1. Identification du besoin clinique → La variabilité dans la classification ASA-PS est documentée depuis des décennies. Ce ne sont pas les lignes directrices qui manquent — c’est la constance dans leur application.

2. Recherche scientifique rigoureuse → Benchmarks sur des cas standardisés de la littérature, comparaison avec des données humaines publiées, analyse statistique complète, évaluation par les pairs.

3. Choix technologique → Modèles open source (DeepSeek R1) installables on-premise, aucune dépendance à un fournisseur cloud, infrastructure PRISMA (Private Intelligence Stack for Modular AI).

4. Validation multilingue → L’IA doit fonctionner dans la langue de l’hôpital. Les résultats en italien sont identiques à ceux en anglais.

5. Parcours réglementaire → Certification comme dispositif médical (MDR, IEC 62304). Le système est un outil d’aide : l’anesthésiste décide.

6. Déploiement clinique → Installation on-premise dans l’infrastructure hospitalière, intégration avec les systèmes d’information existants.

Ce que cela signifie pour les établissements de santé

Ce cas démontre une approche que HT-X applique systématiquement :

  • Partir d’un vrai problème — pas de la technologie
  • Valider scientifiquement — avec des études publiables, pas des démonstrations
  • Construire on-premise — parce qu’en santé, les données ne peuvent pas sortir
  • Certifier — parce qu’un logiciel touchant des décisions cliniques est un dispositif médical

Si votre établissement a des processus cliniques où la variabilité inter-opérateurs est un problème connu — classifications, triage, interprétation de comptes rendus — l’approche est la même : partir des données, valider rigoureusement, déployer en préservant la confidentialité.

L’article scientifique

L’étude « Improving ASA-PS Classification Accuracy Using Privacy-Preserving Large Language Models: A Multilingual On-Premise Evaluation » a été soumise pour évaluation par les pairs à Informatics in Medicine Unlocked (Elsevier). Auteurs : Francesco Menegoni (HT-X), Claudio Trotti, Maria Beatrice Pagani, Paola Pisano.

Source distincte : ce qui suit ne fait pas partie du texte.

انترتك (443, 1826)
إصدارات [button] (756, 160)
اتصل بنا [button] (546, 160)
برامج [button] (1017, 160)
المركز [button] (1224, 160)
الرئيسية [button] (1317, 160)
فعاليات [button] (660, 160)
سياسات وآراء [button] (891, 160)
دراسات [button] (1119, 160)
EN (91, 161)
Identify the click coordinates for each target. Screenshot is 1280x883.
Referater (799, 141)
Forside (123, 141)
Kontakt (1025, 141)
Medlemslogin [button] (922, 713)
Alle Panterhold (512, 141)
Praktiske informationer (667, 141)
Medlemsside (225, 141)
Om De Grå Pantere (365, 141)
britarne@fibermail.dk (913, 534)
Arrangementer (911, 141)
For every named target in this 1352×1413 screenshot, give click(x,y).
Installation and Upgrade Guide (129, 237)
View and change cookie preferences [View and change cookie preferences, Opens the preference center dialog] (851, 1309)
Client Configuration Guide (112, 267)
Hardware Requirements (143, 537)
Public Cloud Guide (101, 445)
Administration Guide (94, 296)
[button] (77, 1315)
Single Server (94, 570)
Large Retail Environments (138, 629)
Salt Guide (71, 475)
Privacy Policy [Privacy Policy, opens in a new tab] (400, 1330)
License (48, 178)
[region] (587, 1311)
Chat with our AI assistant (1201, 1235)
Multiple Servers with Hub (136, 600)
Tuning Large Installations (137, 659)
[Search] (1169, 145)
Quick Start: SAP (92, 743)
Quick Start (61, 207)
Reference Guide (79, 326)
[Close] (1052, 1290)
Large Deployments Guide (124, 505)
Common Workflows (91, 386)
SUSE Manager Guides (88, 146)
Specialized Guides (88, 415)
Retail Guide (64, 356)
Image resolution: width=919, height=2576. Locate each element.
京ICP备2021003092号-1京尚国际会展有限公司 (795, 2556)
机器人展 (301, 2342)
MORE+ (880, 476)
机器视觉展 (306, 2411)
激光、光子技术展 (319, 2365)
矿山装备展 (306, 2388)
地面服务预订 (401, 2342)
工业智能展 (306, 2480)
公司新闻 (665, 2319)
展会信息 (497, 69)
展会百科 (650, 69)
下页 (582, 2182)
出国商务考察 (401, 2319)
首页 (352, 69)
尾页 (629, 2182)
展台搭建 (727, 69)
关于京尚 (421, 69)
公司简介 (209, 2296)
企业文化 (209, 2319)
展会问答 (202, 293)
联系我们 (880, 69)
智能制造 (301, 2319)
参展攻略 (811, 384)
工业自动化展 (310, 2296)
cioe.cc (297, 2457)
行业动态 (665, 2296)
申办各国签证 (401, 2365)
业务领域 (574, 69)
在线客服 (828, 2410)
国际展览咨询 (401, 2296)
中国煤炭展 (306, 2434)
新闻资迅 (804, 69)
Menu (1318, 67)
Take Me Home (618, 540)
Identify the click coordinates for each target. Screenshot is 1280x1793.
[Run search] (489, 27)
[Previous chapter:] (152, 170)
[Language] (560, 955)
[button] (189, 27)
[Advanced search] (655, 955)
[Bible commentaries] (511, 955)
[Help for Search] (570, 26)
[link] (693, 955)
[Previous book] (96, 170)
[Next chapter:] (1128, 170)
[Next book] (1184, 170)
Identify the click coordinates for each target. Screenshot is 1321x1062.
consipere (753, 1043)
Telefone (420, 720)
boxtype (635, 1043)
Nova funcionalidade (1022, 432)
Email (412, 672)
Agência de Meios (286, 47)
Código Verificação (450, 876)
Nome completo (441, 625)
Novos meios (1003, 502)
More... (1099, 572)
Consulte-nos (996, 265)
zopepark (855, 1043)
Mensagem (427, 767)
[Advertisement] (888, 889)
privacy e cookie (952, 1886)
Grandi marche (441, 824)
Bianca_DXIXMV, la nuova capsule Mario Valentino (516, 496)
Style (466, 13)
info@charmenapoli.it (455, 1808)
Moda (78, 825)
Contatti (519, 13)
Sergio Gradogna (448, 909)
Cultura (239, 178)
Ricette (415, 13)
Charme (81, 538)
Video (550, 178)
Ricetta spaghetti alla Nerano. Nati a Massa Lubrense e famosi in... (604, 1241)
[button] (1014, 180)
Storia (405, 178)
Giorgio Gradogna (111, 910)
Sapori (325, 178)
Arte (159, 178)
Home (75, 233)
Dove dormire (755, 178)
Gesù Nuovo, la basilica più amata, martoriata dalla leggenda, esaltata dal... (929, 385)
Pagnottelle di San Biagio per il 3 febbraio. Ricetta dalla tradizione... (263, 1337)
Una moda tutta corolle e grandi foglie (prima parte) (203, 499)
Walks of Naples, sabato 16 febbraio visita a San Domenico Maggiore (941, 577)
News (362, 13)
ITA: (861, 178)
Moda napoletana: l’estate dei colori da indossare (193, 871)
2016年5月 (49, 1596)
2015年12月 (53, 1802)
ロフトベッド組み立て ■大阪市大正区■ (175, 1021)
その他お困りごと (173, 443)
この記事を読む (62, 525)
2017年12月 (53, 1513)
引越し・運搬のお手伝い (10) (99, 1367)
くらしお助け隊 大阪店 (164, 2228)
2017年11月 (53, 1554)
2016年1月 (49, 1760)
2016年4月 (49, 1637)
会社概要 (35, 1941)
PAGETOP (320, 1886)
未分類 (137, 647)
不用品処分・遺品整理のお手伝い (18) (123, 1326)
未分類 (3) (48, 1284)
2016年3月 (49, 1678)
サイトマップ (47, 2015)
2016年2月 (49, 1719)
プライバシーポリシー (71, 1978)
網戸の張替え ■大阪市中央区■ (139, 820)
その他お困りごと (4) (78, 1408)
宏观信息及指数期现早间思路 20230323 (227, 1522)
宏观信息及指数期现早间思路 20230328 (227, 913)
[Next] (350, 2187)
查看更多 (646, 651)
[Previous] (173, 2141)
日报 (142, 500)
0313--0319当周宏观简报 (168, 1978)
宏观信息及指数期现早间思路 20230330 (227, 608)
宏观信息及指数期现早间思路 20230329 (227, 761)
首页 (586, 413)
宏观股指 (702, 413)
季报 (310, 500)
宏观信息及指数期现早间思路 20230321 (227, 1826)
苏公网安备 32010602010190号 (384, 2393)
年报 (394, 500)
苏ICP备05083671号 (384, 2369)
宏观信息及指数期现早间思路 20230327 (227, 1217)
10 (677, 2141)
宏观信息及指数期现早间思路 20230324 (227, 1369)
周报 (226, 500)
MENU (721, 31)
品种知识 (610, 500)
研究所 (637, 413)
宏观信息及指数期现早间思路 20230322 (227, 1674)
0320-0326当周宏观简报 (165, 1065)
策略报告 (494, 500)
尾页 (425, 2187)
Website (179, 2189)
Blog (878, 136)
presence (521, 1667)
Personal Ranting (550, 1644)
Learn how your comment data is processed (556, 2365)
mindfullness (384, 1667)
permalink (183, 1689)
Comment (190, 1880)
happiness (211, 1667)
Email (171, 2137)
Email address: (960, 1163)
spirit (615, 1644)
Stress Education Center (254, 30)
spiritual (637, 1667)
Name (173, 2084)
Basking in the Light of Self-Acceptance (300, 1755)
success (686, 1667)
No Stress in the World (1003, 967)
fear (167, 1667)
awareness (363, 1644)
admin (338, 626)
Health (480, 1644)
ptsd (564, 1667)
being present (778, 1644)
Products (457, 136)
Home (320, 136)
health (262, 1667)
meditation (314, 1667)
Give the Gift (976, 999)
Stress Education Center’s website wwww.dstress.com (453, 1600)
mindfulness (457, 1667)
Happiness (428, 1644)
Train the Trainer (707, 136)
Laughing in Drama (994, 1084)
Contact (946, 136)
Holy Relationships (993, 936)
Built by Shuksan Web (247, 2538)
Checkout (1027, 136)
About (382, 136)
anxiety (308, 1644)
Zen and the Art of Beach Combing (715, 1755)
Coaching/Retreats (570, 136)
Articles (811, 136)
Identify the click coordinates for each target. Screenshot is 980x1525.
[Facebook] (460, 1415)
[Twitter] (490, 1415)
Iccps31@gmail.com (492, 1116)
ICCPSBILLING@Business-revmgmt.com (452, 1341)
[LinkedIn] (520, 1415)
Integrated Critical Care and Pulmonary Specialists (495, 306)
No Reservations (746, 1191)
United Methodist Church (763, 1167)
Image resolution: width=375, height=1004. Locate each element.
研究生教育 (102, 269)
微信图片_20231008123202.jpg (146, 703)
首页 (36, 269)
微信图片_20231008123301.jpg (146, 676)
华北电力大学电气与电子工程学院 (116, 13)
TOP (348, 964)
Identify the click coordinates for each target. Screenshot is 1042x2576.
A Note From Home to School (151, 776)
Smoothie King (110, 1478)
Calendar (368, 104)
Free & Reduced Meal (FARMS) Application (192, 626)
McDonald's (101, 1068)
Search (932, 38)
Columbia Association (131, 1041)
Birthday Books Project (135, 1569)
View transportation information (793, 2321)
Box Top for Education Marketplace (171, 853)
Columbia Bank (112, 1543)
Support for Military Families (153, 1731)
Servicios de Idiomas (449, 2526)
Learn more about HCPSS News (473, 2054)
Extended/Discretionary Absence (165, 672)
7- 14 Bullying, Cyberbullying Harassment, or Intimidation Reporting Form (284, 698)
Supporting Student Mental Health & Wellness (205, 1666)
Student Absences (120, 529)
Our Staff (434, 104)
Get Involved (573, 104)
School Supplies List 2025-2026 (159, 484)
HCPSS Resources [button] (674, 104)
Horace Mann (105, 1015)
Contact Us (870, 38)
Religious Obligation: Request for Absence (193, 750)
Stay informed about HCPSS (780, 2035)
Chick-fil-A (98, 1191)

Pour des informations sur KOI ou pour évaluer les opportunités de l’IA dans votre établissement de santé, contactez HT-X.

Questions fréquentes

Les premiers modèles comme GPT-4 atteignent environ 77 % de précision — le même niveau que les médecins humains. Mais le vrai problème n'est pas la précision : c'est que ChatGPT envoie les données cliniques des patients aux serveurs d'OpenAI aux États-Unis, violant le RGPD et les réglementations européennes de santé. KOI de HT-X utilise des modèles IA on-premise (comme DeepSeek R1) atteignant 97,5 % de précision sans qu'aucune donnée ne quitte l'hôpital.

La classification ASA-PS (American Society of Anesthesiologists Physical Status) est la norme mondiale pour l'évaluation du risque préopératoire. Elle va de ASA 1 (patient en bonne santé) à ASA 5 (patient moribond). Elle est cruciale car elle détermine les précautions anesthésiques, mais les médecins ne s'accordent sur la bonne classe que 70 % du temps — un problème que l'IA peut résoudre.

KOI est en cours de certification comme dispositif médical selon la réglementation européenne MDR et la norme IEC 62304 pour les logiciels médicaux. Le système est conçu comme un outil d'aide à la décision : la classification finale reste la responsabilité de l'anesthésiste. L'étude scientifique a été soumise pour évaluation par les pairs à Informatics in Medicine Unlocked (Elsevier).